Qantas plans to add more freighters
28 / 02 / 2023
Qantas Group plans to add “three additional” Airbus A321 passenger to freighter (P2F) aircraft to help Qantas Freight meet air cargo demand.
Speaking about these freighters and other planned passenger aircraft, the Group said the aircraft will help “maintain required capacity despite manufacturer delays to new aircraft” and “burn up to 25% less fuel than the models they replace”.
However, the Group did not specify when these freighters would arrive, which company would be converting them, or whether they were already converted, and where they would operate.
Air Cargo News has contacted Qantas for comment.
In August 2022, Qantas Freight said it would increase its domestic fleet with six Airbus A321 passenger to freighter (P2F) aircraft to meet growing e-commerce demand from its customers.
The Australian airfreight carrier said the A321s, which are expected to progressively arrive between 2024 and mid-2026, will be sourced on the open market and converted to freighters.
Air Cargo News is awaiting clarification on whether the three A321P2Fs recently announced are in addition to the six A321P2Fs announced in August last year, or part of this previous deal.
Qantas is also converting two widebody A330s to freighters, one of which will be used on the domestic network. It will also continue to supplement its fleet with wet-leased aircraft.
In a press release about its results for the first half of the financial year 2023, the Group said it earned A$1.43bn underlying profit before tax to December 31 2022, which is 49% higher than the prior first half record result achieved in full year 2018.

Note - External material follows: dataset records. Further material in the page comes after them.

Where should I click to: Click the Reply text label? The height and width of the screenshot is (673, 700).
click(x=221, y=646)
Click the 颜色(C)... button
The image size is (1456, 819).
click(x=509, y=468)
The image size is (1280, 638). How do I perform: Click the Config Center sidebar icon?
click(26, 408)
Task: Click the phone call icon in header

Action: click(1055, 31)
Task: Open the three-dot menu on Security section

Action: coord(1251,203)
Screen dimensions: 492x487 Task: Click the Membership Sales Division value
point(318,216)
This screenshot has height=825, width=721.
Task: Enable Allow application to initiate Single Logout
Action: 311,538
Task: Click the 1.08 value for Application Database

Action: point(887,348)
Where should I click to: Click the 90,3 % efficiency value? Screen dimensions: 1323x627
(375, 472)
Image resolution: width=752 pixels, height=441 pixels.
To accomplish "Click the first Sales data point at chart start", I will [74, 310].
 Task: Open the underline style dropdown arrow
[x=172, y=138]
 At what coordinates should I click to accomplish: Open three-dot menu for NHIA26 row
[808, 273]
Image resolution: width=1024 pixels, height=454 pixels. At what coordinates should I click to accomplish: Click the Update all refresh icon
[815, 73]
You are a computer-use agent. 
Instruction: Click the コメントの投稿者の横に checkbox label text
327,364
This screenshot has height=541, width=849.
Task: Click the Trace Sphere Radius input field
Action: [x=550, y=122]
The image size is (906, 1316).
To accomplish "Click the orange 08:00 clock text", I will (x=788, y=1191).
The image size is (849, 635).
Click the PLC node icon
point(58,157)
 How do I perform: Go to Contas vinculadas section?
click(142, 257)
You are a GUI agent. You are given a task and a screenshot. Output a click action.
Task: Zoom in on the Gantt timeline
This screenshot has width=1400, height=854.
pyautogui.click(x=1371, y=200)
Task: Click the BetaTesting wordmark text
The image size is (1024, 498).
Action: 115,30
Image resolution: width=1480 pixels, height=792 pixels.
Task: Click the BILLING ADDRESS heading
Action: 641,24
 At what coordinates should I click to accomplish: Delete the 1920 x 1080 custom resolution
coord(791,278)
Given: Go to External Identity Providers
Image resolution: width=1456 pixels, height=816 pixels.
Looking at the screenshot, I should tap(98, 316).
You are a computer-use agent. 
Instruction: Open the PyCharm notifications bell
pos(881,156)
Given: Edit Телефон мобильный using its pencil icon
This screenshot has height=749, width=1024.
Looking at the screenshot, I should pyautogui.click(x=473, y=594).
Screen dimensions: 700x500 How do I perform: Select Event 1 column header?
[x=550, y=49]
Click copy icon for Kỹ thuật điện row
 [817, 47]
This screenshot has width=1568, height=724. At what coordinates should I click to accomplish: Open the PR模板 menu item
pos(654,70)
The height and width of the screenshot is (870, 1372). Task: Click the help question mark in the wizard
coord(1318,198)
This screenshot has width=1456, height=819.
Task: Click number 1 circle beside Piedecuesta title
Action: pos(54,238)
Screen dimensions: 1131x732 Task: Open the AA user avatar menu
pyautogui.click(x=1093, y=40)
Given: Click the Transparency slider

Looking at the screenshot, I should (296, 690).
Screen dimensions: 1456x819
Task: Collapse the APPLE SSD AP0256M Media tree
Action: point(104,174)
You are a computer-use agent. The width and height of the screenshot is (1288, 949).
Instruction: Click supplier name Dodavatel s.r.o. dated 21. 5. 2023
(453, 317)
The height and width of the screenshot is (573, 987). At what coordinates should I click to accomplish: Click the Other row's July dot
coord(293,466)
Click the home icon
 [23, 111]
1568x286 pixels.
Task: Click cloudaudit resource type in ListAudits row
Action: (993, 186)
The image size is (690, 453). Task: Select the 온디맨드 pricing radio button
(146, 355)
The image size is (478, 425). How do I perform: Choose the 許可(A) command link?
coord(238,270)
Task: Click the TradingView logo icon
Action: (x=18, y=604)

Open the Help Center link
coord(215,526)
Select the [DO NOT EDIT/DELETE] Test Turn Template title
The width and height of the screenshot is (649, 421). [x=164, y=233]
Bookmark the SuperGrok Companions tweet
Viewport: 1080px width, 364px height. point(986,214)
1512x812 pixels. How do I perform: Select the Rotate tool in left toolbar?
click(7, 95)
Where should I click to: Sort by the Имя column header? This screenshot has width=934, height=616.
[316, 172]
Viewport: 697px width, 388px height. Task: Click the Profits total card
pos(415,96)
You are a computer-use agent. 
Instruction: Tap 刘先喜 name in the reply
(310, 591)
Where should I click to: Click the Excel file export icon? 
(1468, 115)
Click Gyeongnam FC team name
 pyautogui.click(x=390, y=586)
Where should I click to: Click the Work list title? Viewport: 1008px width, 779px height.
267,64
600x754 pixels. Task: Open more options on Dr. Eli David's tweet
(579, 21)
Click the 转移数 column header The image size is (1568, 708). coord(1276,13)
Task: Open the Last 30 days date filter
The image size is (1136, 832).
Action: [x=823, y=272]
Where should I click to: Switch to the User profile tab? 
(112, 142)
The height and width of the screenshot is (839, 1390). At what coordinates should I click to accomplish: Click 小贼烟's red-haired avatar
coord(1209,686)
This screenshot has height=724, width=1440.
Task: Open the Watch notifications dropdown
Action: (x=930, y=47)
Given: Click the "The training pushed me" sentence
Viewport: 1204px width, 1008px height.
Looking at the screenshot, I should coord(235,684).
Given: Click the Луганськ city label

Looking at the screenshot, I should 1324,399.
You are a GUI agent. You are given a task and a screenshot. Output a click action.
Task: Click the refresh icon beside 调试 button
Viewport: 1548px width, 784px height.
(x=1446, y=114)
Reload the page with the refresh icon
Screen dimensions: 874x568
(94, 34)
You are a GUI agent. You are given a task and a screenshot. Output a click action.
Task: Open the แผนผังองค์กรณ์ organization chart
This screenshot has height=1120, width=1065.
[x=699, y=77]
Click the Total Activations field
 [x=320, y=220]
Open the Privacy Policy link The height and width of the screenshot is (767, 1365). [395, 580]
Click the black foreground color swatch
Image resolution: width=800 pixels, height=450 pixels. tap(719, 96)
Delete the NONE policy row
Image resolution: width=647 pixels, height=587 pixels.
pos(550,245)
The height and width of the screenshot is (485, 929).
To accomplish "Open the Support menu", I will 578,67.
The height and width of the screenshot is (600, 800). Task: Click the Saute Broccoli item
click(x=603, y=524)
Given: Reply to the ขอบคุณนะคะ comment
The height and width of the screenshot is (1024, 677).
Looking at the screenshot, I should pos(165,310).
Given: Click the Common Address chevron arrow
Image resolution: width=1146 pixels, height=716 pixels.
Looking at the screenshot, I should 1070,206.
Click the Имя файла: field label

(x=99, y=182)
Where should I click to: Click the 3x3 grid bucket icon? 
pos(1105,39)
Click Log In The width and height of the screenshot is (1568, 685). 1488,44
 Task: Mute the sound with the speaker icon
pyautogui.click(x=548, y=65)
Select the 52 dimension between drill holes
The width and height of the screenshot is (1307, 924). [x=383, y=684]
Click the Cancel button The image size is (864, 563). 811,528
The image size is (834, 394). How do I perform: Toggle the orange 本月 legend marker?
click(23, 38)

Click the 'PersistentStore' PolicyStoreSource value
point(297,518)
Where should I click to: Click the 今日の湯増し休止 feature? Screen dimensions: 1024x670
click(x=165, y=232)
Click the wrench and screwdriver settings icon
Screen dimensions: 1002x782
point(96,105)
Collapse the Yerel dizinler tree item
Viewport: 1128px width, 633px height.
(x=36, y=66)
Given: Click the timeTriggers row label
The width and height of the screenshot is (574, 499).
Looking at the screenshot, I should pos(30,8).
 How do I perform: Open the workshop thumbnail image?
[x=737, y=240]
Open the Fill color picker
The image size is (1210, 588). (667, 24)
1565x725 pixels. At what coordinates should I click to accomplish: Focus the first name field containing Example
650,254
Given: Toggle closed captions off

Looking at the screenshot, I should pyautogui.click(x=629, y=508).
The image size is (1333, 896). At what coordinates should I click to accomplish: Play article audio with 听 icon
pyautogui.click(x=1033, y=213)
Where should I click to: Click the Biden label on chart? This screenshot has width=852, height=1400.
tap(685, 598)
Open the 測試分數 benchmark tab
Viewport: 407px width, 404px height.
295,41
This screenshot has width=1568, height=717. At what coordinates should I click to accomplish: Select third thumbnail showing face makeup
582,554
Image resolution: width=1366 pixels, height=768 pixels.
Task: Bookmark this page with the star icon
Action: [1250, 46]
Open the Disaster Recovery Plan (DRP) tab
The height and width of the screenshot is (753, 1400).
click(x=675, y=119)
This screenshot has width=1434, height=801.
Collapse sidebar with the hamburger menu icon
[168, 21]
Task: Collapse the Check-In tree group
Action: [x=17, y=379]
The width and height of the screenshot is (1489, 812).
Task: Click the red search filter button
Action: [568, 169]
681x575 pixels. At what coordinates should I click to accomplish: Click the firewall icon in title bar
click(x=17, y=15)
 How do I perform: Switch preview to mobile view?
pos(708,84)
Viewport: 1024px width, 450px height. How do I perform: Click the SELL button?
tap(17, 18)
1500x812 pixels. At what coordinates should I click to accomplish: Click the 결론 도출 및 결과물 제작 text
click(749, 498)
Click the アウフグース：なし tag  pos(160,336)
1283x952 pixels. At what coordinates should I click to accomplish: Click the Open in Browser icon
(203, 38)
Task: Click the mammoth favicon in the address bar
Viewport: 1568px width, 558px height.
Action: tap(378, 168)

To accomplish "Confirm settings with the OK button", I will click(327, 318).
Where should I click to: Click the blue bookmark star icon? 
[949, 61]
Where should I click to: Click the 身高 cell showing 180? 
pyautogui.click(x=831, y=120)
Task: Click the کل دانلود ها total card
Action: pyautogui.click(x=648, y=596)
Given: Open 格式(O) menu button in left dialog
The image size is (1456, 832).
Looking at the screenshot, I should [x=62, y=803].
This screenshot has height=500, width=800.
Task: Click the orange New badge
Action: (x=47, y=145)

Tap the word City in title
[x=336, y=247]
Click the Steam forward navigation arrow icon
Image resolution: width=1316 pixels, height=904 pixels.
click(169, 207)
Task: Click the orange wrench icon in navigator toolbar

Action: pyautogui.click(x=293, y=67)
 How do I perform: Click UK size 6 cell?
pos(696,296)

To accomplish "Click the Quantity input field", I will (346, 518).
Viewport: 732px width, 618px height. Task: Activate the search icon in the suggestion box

“The drivers of this result were consistently strong travel demand, higher yields and cost improvements from the Group’s A$1bn recovery programme that is nearing completion,” said Qantas.
Group chief executive Alan Joyce commented: “This is a huge turnaround considering the massive losses we were facing just 12 months ago.
“When we restructured the business at the start of Covid, it was to make sure we could bounce back quickly when travel returned. That’s effectively what’s happened, but it’s the strength of the demand that has driven such a strong result.
“Fares have risen because of higher fuel costs, but also because supply chain and resourcing issues meant capacity hasn’t kept up with demand. Now those challenges are starting to unwind, we can add more capacity and that will put downward pressure on fares.